The investments in startups as fundraising have also reduced at an alarming rate of 75%, whereas the funding rounds, both early and late-stage funding, have gone down at a 60-80% rate. This is also one of the reasons for the onslaught of layoffs in both startups and major corporations.
This phenomenon opened gates for other fishes in the sea. Such as Minicorns have the chance to boost their businesses by finding potential investors who are hesitant to fund a unicorn. In comparison, Soonicorns might find it challenging to join the prestigious Unicorn club due to the rise in uncertainty in the market.
The Investor Attack
Whether major or minor, investors in a company have power and influence when it comes to the stability of a company. Investors contribute towards pointing out the exact value a company holds as their stakes help in boosting varying operations. Where Early-stage investors help a startup get on its feet with seed funding, late-stage investors assist companies in carrying on with further operations.
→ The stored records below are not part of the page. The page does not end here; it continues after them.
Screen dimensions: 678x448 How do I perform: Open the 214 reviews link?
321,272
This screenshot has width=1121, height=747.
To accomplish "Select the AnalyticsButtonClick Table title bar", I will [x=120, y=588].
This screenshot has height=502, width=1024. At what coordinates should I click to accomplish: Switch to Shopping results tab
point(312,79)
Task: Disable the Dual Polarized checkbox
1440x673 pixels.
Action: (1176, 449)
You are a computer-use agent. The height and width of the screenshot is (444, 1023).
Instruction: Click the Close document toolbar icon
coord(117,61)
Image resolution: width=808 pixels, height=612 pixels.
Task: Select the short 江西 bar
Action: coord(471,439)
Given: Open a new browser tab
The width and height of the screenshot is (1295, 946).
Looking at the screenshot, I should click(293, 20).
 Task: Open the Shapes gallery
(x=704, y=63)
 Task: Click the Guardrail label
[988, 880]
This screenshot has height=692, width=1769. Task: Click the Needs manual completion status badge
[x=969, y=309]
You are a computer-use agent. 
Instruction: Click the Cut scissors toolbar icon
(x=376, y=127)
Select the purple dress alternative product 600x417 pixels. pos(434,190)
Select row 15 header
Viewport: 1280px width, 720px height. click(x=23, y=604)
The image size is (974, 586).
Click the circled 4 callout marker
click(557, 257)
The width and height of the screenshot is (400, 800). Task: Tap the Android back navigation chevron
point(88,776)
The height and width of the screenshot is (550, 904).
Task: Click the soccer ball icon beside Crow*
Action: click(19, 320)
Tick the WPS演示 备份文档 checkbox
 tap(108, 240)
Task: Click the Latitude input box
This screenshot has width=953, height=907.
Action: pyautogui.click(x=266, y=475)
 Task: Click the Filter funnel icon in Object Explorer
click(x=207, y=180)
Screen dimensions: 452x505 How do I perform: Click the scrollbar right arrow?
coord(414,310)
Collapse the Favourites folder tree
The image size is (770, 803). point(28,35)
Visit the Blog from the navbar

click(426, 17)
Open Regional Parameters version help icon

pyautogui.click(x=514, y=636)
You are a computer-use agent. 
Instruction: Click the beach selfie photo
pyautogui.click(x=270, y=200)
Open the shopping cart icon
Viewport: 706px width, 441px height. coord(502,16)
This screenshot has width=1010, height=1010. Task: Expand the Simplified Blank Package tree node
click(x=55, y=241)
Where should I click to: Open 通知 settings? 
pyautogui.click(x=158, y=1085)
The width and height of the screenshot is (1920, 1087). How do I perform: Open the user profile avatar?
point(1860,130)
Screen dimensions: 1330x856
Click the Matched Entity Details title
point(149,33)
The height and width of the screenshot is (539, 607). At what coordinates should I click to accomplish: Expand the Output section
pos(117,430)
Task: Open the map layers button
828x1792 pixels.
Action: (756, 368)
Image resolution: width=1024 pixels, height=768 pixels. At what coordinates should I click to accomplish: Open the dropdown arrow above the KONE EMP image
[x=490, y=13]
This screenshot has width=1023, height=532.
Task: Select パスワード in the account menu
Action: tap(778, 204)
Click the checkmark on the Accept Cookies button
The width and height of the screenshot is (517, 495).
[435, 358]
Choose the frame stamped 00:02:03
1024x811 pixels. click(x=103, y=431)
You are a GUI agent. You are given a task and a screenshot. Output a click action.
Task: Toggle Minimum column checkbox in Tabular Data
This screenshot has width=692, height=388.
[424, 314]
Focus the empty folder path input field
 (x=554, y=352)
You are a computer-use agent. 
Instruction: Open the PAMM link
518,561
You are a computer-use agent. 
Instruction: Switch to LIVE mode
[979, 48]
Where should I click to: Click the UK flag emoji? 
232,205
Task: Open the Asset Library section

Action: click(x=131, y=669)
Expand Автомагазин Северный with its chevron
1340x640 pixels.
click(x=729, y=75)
These investors are well-versed in what's going on in the market and have an uncanny ability to grasp what might occur. Based on their calculations and predictions, investors often increase or decrease a company's value. This phenomenon became full-fledged and visible in the past few months as investment funding companies took the value-slashing ride. Funding winter discussed above plays a massive role in valuation slashing by investors. Famous names like Swiggy, PharmEasy, Oyo, etc., were trampled on their way and are now on the verge of losing their unicorn status.
The loss of unicorn status is not always an adverse event. Many times a company's value gets slashed when they go public. Since unicorns are companies which are private, they automatically get removed from the lists once the IPO comes. The prospect of a new IPO brings excitement and a unique buzz to the market as beginners, mature investors, and traders prepare to add a new name to their portfolios. However, a unicorn listing themselves under a stock exchange is one occurrence which is not very common, especially in the recent few months of value decline.
The Bottom Line
Although the unicorns are having a tough time dealing with the strike of valuation slashing, small companies finally have the chance to bloom. The fundraising, especially late-stage funding rounds, were done extravagantly by investment funders on large companies. The small businesses didn't stand a chance to show their potential. Now, the funding winter and the tumble roll of valuations for unicorns are giving them the spotlight to shine.
The one thing that would be crucial to witness is whether India lost its status of boasting above 100 unicorns in 2023 or not.